If you have the XBee explorer dongle, fine. If not, you can put the XBee in the Arduino shield and mount it on an Arduino, just remove the processor from the Arduino beforehand, so that it does not interfere with the serial signals.
The steps afterwards: fire up X-CTU, select the serial port for the Arduino/XBee shield, go to Modem Configuration, click on Read, and take note of the firmware version, e.g. ZNET ... Router/End device. Take note of the Serial numbers too (SH and SL). Change the PAN id (ID parameter) to something you like, and give the XBee a name (in the NI parameter, take care to delete the space that is there by default). Click on "Write".

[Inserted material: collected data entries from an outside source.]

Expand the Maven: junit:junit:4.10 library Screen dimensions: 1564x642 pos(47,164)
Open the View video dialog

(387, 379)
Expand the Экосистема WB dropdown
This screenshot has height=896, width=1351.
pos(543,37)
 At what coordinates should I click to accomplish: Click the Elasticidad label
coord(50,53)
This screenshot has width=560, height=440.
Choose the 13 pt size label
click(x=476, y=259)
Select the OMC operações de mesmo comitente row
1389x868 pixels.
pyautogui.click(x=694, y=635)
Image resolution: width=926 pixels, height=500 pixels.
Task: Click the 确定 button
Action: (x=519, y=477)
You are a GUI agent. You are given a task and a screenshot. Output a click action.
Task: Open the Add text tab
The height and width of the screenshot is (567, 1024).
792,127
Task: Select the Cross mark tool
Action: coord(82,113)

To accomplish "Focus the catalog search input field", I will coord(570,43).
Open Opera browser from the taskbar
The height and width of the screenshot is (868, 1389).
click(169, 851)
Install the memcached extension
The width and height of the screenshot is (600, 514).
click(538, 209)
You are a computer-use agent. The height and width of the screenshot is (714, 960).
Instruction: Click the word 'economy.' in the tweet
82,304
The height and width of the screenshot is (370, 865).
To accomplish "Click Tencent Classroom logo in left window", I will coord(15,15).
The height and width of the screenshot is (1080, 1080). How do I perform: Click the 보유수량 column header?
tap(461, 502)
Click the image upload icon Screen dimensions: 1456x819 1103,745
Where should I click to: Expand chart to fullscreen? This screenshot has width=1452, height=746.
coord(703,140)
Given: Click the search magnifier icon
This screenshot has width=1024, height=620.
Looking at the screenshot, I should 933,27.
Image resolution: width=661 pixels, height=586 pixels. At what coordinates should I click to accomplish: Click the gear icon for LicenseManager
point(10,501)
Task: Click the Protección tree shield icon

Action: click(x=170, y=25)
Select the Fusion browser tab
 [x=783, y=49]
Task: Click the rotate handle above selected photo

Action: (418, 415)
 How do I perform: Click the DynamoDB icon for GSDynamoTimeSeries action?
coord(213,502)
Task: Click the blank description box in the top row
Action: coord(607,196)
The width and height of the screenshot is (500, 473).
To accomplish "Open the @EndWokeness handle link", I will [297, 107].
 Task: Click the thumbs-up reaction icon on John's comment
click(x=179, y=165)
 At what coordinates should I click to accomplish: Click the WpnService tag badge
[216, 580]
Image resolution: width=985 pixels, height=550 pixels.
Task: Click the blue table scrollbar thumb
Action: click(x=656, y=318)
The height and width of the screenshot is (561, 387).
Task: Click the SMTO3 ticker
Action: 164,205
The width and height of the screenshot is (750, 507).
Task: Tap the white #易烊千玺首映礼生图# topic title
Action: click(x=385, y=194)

Then, with the other XBee, do the same. Set the same PAN id, give it another name, e.g. "coordinator", then change the firmware to "ZNET ... Coordinator" (the ZNET part can be also something else, but must match in both XBees). Click on "Write".
Once done, make sure to have both XBees powered on, and plug the coordinator XBee to a computer. In X-CTU, go to the Terminal tab, and type +++ (type, not copy-paste. The tiny pause between keypresses plays a role). You should get "OK" back. now type ATND you should get a list that shows the other XBee's name, address, and some other infos. When you get to that point, you know they are talking to each other. From that point on, put the processor back into the arduino and use the xbee-arduino library from Andrew Rapp. Note that before using the library, you will need to use X-CTU again on both XBees to set API mode 2 (parameter AP, value 2). Do that only after you're certain the communication works, otherwise you'll have difficulty finding out where the problem is.
Remember, the Arduino canot be programmed with the shield on (or at least some jumpers or a switch on the shield have to be moved).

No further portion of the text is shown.